In the 1920s biology, particularly the science of plant breeding in the style in which Nikolai Vavilov practised it, was a glamorous science, full of poetry and charm. ‘A plant … is the envoy of a living thunderstorm that rages permanently in the universe … a plant in the world is an event, a happening, an arrow, and not a boring, bearded development,’ Mandelstam wrote in his Journey to Armenia. He was devoted to scientists like his friend Kuzin. He declared,
I don’t know how it is with others, but for me the charm of a woman increases if … she has spent five days on a scientific trip lying on a hard bench of the Tashkent train, knows her way around in Linnaean Latin, knows which side she is on in the dispute between the Lamarckians and the epigeneticists, and is not indifferent to the soybean, cotton, or chicory.
Yet by the 1930s, those very disputes, on either side of which stood Lysenko and Vavilov, were becoming lethal. Lamarckians, also known as ‘progressive biologists’, held that one could change inherited characteristics by changing the external conditions in which a plant or animal lived. With his bogus theory of ‘vernalisation’, which he expounded without scientific terminology or reference to the works of other biologists, Lysenko promised that maize crops would grow in the far north, oak trees on the southern steppe. When applied on collective farms, Lysenko’s ideas led directly to a crisis in Soviet food production.

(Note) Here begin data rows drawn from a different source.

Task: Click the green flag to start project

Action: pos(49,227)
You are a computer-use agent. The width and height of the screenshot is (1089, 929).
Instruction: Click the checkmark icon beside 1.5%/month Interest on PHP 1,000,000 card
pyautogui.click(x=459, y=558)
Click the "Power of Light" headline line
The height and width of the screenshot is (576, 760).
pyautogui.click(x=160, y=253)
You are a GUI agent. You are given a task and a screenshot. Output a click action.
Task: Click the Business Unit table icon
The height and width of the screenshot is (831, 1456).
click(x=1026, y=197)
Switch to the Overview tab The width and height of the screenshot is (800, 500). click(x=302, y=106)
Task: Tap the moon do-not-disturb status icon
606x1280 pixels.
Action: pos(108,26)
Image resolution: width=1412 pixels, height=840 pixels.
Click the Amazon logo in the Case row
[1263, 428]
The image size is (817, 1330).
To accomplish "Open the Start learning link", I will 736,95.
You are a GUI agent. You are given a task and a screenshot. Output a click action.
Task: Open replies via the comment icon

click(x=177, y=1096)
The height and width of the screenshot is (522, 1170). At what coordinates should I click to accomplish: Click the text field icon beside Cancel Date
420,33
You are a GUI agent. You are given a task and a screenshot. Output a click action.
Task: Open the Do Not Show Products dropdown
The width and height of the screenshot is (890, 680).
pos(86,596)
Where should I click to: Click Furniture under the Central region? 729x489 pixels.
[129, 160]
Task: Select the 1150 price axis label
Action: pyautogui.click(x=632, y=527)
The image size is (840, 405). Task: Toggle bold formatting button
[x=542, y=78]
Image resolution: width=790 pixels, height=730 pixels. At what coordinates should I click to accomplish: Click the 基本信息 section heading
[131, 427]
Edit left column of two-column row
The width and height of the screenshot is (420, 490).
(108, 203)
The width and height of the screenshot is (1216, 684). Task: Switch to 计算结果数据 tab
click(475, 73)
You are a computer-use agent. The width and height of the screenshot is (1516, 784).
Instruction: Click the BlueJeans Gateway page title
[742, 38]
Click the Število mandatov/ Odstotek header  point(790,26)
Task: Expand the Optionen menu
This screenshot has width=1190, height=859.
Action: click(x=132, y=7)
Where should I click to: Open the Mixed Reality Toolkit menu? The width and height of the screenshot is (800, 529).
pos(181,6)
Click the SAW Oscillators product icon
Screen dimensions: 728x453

One of the NKVD informers who had first begun to slander Vavilov (among others) was the plant breeder and professor at the Timiryazev Academy of Agriculture, Ivan Yakushkin, descendant of the famous Decembrist exile. As a gifted young professor at the Agricultural Institute in the southern city of Voronezh during the Civil War, Yakushkin had tried to escape to Turkey with the retreating White forces. He was arrested in 1930 and released the following year. ‘Immediately after my release, I was recruited by the OGPU as a secret agent,’ he wrote in a note found recently in Vavilov’s secret police file. ‘I continued in this job until I was discharged from it in Nov 1952 or 1953.’ In 1931, Yakushkin was already reporting that Vavilov’s institute was a centre of organised ‘wrecking activities’. One day in 1935, Vavilov bumped into Stalin in a corridor of the Kremlin, and the tyrant, for a moment, looked afraid. Vavilov knew the collision was a portent. In the same year, Stalin shouted, ‘Bravo, Comrade Lysenko, bravo!’ at a congress of collective-farm ‘shock-workers’. In 1937, by which time his secret police file was already bulging, Nikolai Vavilov was forced to resign as president of the academic institution that he had founded. Molotov, then Chairman of the Council of People’s Commissars, dutifully imitated Stalin by supporting Lysenko’s ‘people’s agrobiology’, sneering openly at Vavilov. Molotov refused to allow an international congress of geneticists – which two thousand leading scientists were set to attend – to take place in Moscow. Two years later, Molotov, who was in charge of agriculture for the Central Committee, refused Vavilov permission to lead a Soviet delegation to a scientific conference in New York. Vavilov’s own discoveries about hybridisation and plant genetics could have improved Soviet crops. Instead, the USSR ended up importing seed stocks from America. The great botanist was mocked and silenced; the institutions he had founded were taken over by Lysenko’s followers, or dissolved.